Environments change and the challenges they present require that humans come up
with better stories, better ways of thinking about what we are, how we should
relate to each other, and how we should treat all other life forms and the
Earth itself. The story of human supremacy, unbridled capitalistic
exploitation, and inter-national Darwinism is not proving best for our species,
now and in the foreseeable short and long term future. The cost in human
suffering and planet degradation the current story exacts is unacceptably high.
Yes, we need a new and better story. Now.
5.
Humans are not
the point and purpose of the planet. Our art will begin with the attempt to
step outside the human bubble. By careful attention, we will reengage with the
non-human world. All
members of the group agreed. We must adjust our view of our place in Nature. In doing so we might succeed in redefining the “point” of Humankind’s existence and our “purpose”

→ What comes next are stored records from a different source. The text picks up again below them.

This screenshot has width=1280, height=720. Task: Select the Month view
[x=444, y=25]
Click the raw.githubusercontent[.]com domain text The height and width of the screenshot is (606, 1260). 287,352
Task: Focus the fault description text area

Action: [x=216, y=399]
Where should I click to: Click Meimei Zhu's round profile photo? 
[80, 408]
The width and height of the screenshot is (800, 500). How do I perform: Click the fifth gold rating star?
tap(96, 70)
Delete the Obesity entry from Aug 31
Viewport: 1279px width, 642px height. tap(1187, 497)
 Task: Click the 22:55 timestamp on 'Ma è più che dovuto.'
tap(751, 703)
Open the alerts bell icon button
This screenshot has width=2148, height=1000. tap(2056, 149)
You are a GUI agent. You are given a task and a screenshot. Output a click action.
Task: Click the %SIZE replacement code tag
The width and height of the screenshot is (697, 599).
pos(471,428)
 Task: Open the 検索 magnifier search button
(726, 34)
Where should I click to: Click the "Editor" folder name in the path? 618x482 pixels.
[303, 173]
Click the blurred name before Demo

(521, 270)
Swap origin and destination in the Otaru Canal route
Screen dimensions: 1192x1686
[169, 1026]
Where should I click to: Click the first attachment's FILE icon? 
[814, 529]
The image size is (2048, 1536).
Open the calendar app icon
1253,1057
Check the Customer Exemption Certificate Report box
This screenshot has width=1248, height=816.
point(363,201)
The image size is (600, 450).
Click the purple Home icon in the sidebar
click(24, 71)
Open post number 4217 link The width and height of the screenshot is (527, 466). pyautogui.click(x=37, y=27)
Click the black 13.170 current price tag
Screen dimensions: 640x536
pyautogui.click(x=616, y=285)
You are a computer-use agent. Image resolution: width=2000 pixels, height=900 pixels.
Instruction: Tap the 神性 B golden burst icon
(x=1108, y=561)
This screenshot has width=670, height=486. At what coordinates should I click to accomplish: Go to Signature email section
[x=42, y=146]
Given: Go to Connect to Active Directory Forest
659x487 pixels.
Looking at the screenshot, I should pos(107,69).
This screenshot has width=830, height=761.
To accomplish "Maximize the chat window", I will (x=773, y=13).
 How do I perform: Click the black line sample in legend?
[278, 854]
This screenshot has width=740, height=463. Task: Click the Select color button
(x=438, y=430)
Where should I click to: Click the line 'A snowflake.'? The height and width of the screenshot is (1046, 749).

for being. The hard question is: How?
6.
We will
celebrate writing and art which is grounded in a sense of place and of time.
Our literature has been dominated for too long by those who inhabit the
cosmopolitan citadels. This is the point where the O&I group’s
respective points of view showed the greatest disagreement. Essentially, the
group was divided, with some overlap, in terms of holding one of the three following positions regarding DMP’s claim of the primacy of art and literature in writing
a new story for Humankind:
A.
Science,
technology and political solutions should suffice. A good story to go along
with them won’t hurt and might help.
B.
Science,
technology and politics are methods we have worked hard on and steadily
improved during our species’ cultural evolution. Let’s continue to improve on
them and guide our efforts using them with ever new and better stories.
C.
Coming
up with a new and better story is of paramount importance. Art and new stories
from literature are essential but alone they are not enough. Our new and better stories
must be fomented not solely by the hopes and dreams of the Humanities. Art and
literature are essential, but alone they will not suffice. Our new and better
stories must be informed not only by our hopes and dreams, they must also have
the substance and direction that only the ever-evolving provisional truths of
the natural and social sciences can provide; and knowledge of the pitfalls
ahead that history and philosophy can help alert us to avoid. Art and the
Humanities generally provide inspirational sparks and reflections but science,
history and philosophy are the fire and light leading us to and along a path with
the highest probability for survival and flourishing. A consilience is underway - a
linking together of principles from different disciplines, especially those of the
arts and sciences, to form a comprehensive theory.
7.
We will not lose
ourselves in the elaboration of theories or ideologies. Our words will be
elemental. We write with dirt under our fingernails. The group generally
thought this was insufficient. Our theories and ideologies, the group
concluded, are part of our basic story, an extension of the primal story of
Humankind. But they do little unless they are constantly challenged and redirected. A voice
from the “dirt” is necessary but it alone is not enough.
8.
The end of the
world as we know it is not the end of the world full stop. Together, we will
find the hope beyond hope, the paths which lead to the unknown world ahead of
us. We
agreed, the world is likely to survive the best and worst Homo sapiens does to it. But
“will” we find the “hope beyond hope?” Some thought we would. Others hoped we
would. All agreed there’s an “unknown world ahead of us,” of course, but we
also concluded there is more reason for hope than what was given by the Dark
Mountain Project.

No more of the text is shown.